Advanced analytics may not be able to put a big dent in a cost base driven by expensive branch networks, but it can be a source of competitive advantage that will help banks secure revenue streams even under adverse conditions. Use cases exist in many segments of the banking industry. In this article, we look at the real-life application of advanced analytics in a retail banking use case before examining potential applications in other segments.
Proven impact across the entire banking value chain
Advanced analytics holds the potential to grow revenues, control risks, and increase efficiency across the entire banking value chain. Impact has been proven in real cases – examples include value-based client segmentation, eligibility assessment for cards or credit, and customer retention. For details and typical impact ranges, see Exhibit 1. It is time for banks to determine the most promising areas of application and reap the benefits before others beat them to it. But how does this play out in practice? In what follows, we will leverage an actual use case to illustrate the challenges and benefits of implementing advanced analytics at scale.
Deep-dive: Churn reduction analytics use case
A global bank was seeking to prevent churn in its consumer retail division. Prior to the effort, the checking account cancellation rate was in the magnitude of 5 percent per year. While the bank had win-back offers for selected cancelling customers in place, there was no pro-active retention program. The goal of the bank was to identify potential churners and reach out to them before they cancel their account. In the given case, the proactive churn prevention program helped the bank sustain ten times the revenue it had managed to reclaim with its previous win-back scheme. At the same time, better prioritization helped double the efficiency of the bank’s churn reduction efforts.
Step 1: Data cleaning
Working with messy data is dangerous. If the data you feed into a predictive algorithm is inconsistent or incorrect, you can easily arrive at inaccurate or downright erroneous conclusions. Before you know it, you will unleash churn-prevention measures on customers who are loyal, or miss potential churners and lose their business. Data cleaning and alignment are key prerequisites of any successful application of advanced analytics. In our case, the dependent variable of the model was defined as “Is the customer likely to churn”: "Yes" (1) or "No" (0)? Examples of predictors derived from historical data included:
- Products (credit card, insurance, custody account, mortgage lending, etc.)
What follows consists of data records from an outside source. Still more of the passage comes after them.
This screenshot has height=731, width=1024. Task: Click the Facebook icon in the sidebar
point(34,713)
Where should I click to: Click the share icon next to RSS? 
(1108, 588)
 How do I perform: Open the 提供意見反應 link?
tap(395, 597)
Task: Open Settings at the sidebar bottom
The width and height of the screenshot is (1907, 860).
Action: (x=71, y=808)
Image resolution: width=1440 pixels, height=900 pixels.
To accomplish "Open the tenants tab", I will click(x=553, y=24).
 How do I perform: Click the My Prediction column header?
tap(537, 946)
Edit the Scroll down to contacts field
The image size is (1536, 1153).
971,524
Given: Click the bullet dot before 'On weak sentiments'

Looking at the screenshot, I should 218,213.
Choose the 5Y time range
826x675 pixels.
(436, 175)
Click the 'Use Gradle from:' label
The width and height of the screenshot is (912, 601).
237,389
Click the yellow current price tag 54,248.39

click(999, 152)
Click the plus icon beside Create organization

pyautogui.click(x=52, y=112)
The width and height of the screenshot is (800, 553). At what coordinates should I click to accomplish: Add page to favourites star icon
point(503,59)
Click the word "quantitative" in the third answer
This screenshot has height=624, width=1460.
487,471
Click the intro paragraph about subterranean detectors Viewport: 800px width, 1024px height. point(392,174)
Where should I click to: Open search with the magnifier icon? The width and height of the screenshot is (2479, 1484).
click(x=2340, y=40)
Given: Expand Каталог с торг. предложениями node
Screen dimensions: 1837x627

- Demographics (age, gender, profession, number of persons in household, ZIP code, etc.)
- Customer information (segment, “customer since”, etc.)
- Volume (sum of balances of various products, etc.)
- Income (deposits, loans, securities, etc.)
- Interactions (adviser contacts, online banking log-ins, cash withdrawals, etc.)
- Rating (credit standing, credit, etc.)
Step 2: Modelling
All approaches have their limitations. Some algorithms will produce clear results, but tend to oversimplify the relation between predictors and target variables. Others are more accurate, but tend to be overly dependent on historical data (“overfitted”). This is why we recommend combining multiple algorithms to overcome the shortfalls, and leverage the individual strengths, of each one (“ensemble learner”). In the given case, the bank used three different types of algorithms, including decision tree and random forest modeling, to predict churn.
Step 3: Intepreting
Once the bank in our example had identified high-risk customers, it set out to determine the drivers of churn. As a first step, it used statistical clustering to create segments of customers with comparable behavioral patterns. In a second step, these segments were analyzed to get to the root cause of churn. In the given case, life events turned out to play a big role. Examples include:
- Young customers switching banks when they start their first job
- Married couples setting up a joint account and cancelling individual accounts
- Empty nesters consolidating their pension accounts
Based on these segment profiles, the bank devised a set of actions to prevent cancellation.
Implementing advanced analytics at scale
To create sustainable competitive differentiation, banks will want to apply advanced analytics not only in selected areas, but across their entire business. The prerequisite for advanced analytics at scale is an agile organization. Agility is about balancing stability with flexibility in a way that is conducive to sustainable success in a dynamic environment; compare our article on the “5 Trademarks of Agile Organizations.”
To implement advanced analytics at scale, banks will want to take a step-by-step approach:
- Define the bank’s advanced analytics ambition and strategy
- Build and execute a pipeline of use cases to generate buy-in of key stakeholders
- Build the foundations to scale; see Exhibit 7 for a glimpse of the future.
- Because of high cost pressure and disruptive market conditions, banks should take advantage of advanced analytics to generate competitive differentiation and protect their market share.
- Advanced analytics is more than algorithms. Thorough data preparation, diligent interpretation of the outcome, and effective actions to monetize the insights are equally important.
To take full advantage of advanced analytics, a bank should treat data as an asset, implement agile principles in its organization, and make analytical capability a core competence across all its functions.